Human SHC-transforming protein 1 and its isoforms p66shc: A novel marker for prediabetes.

AIMS

Prediabetes is a multifactorial condition. Current guidelines for diabetes screening recommend either the use of glycated hemoglobin (HbA1c), or blood glucose level (BGL). This research aimed to identify if p66shc a component of the Human SHC-Transforming Protein 1 (Shc1), a mitochondrial associated oxidative stress biomarker, is significantly altered in patients with elevated BGL. Furthermore, we evaluated if inflammatory and oxidative stress markers, such as p66shc, are a useful addition to the regularly used biomarkers to increase sensitivity for identification of prediabetes.

METHODS

All participants attended the Diabetic Health Screening at Charles Sturt University (CSU), Australia.

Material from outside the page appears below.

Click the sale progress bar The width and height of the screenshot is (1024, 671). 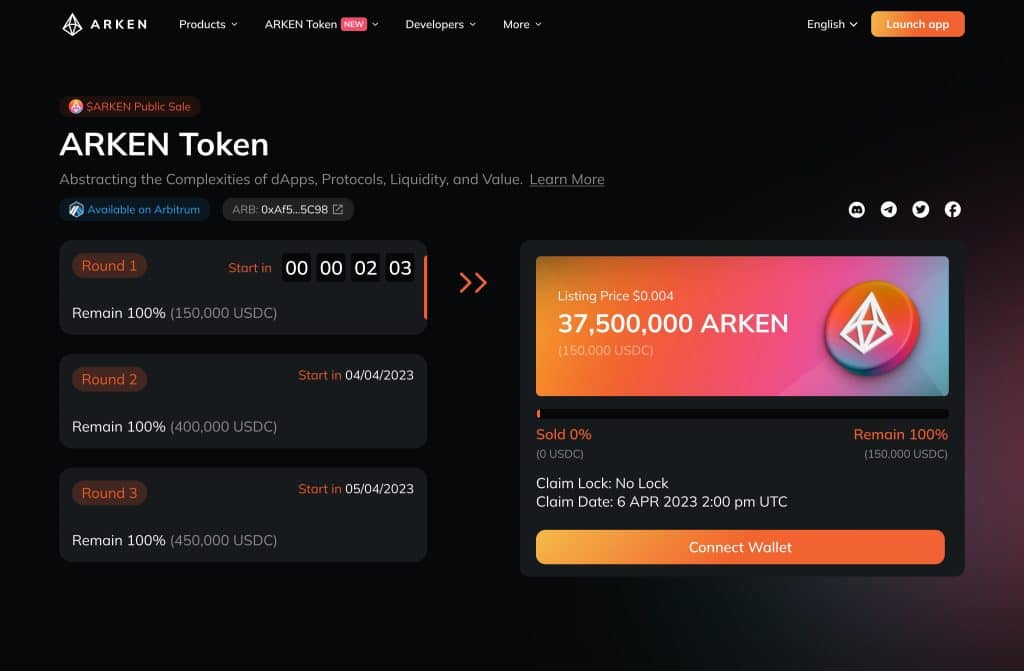tap(742, 414)
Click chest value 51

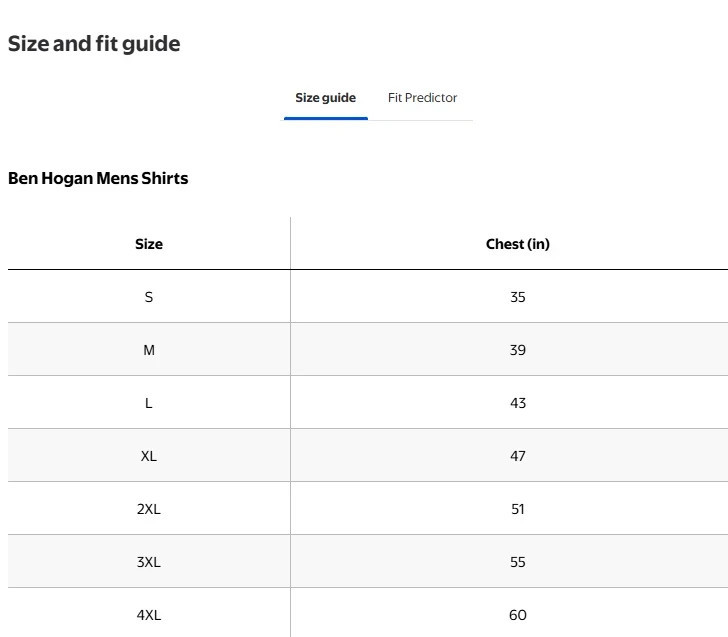517,509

The cross-sectional clinical study collected demographic and clinical variables from 346 participants and classified into control or prediabetes based on fasting BGL. Blood and urine samples were analyzed for oxidative stress and inflammation markers. Logistic regression was used to compare multidimensional diagnostic models for prediabetes, including p66shc/Shc1, to the current HbA1c-only model in terms of sensitivity, specificity and predictive accuracy. Significance was set at P ≤ 0.05.

RESULTS

A significant decrease of p66shc/Shc1 was determined in prediabetes compared to controls (P ≤ 0.05). HbA1c testing resulted in an accuracy of 62%, while adding p66shc and triglycerides increased predictive accuracy to 88.05%. When HbA1c was omitted and Shc1 was combined with 8-hydroxy-2'-deoxyguanosine (8-OHdG) and monocyte chemo-attractant protein-1 (MCP-1), a predictive accuracy of 89.5% was achieved.

CONCLUSION

Our findings showed a major improvement of sensitivity to identify prediabetes by including oxidative stress and inflammatory biomarkers underlining beneficial diagnostic information, which most likely improves prevention and early treatment options in prediabetes.